242 D READING Prose FICTION (The Monsters of Modernity) Dwyer M-Th 1:30-2:20 14084

This course will introduce you to the practice of reading fiction.  As we work to develop our close reading skills, we will learn to situate fictional texts in relation to their particular social and historical context -- not as artifacts, but as full participants in the making and meaning of that context called modernity. What’s modernity? This course will acquaint you with some of the central historical developments that have conventionally been cited in answer to this question, even as the focus will be on literary mediations of these developments. The transition from a feudal economy to capitalist relations of production, the rise of the nation-state and the public sphere, the proliferation of innovations in science and technology - these are just a few of the defining historical characteristics of “modernization” that our literary archive will address.

Modernity is a monster of a concept. There are additional reasons for pairing monsters and modernity within a single course theme, however. To begin, the processes of modernization sketched above have had their monstrous manifestations: relationships of domination and subordination, methods of exploitation and expropriation, and histories of violence. These historical developments have often unleashed monstrous changes in the experience of everyday life. Finally, new identities and social practices have emerged within modernity that you may find as fortunate as frightening, but that nonetheless haunt institutions of power. These are just a few of the monsters of modernity that we’ll explore through reading monsters in literature and culture.

242 F READING Prose FICTION (RUSSIAN CRIME FICTION) Diment TTh 12:30-1:20 14085

W/ RUSSIAN 120  19572 A 5

OPTIONAL WRITING COURSE

242 H READING Prose FICTION (Reading Fiction of the Pacific Northwest) McCue MW 12:30-2:20 14087

Reading Fiction of the Pacific Northwest

Frances McCue

MW 12.30-2.30 Winter 2016

frances@francesmccue.com

Office: MGH 297 

Set in the mythic landscape of deep forests, twisting waterways and the open plains, fiction from this region is, by turns, stark and lush, urban and wild. In this course, we’ll read short stories and novels set in Washington, Idaho and Montana and along the way, we’ll visit the Hoh Rainforest on the Olympic Peninsula, mountain towns in Idaho, the Flathead Valley of Montana and the city of Seattle. 

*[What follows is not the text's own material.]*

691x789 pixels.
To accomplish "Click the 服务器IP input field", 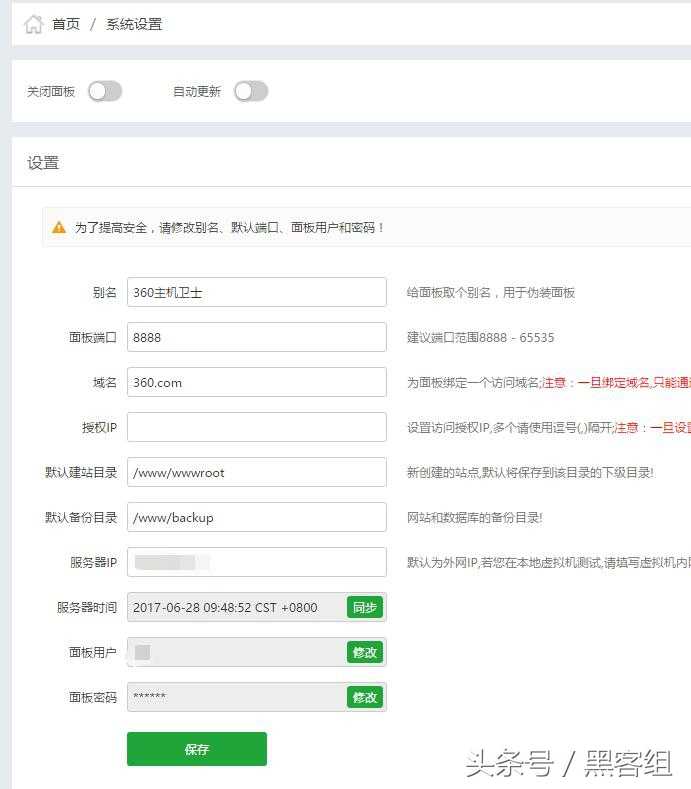I will point(257,562).
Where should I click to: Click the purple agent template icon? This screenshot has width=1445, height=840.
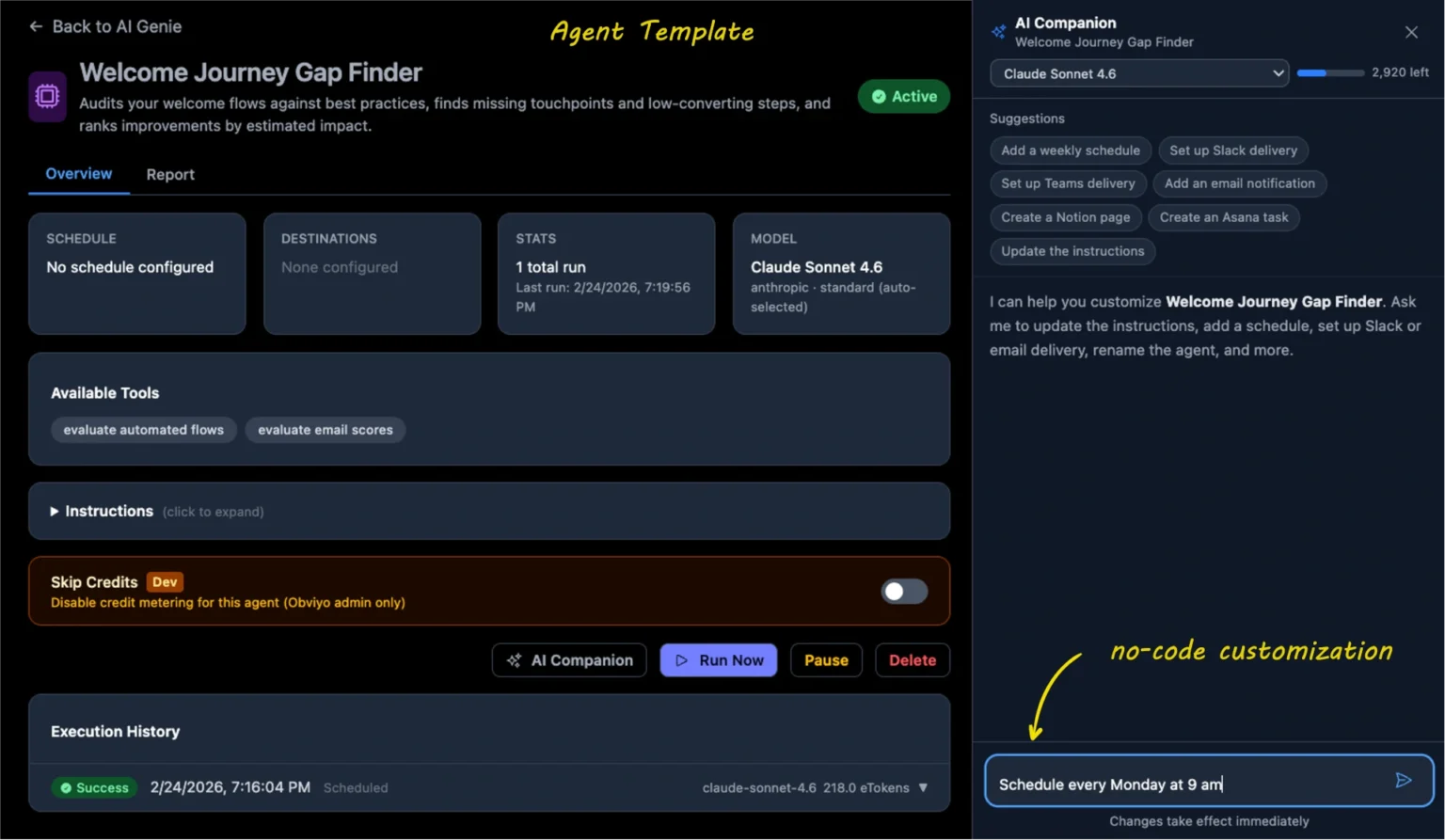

We’ll approach reading as writers do, asking “How might this have been made?” Our time in class will simulate a lively artists’ studio where we will test out fiction writing strategies to illuminate our reading and we’ll work in groups to convene deep reading methods and discussions. Together, we’ll celebrate some of the great stories about this place. In the end, students will write a culminating essay as part of a group project, a mini-conference on Pacific Northwest Fiction. 

Our texts will include: Cathedral, by Raymond Carver, Perma Red by Debra Magpie Earling, Housekeeping by Marilynne Robinson, Ten Little Indians by Sherman Alexie and The Other by David Guterson.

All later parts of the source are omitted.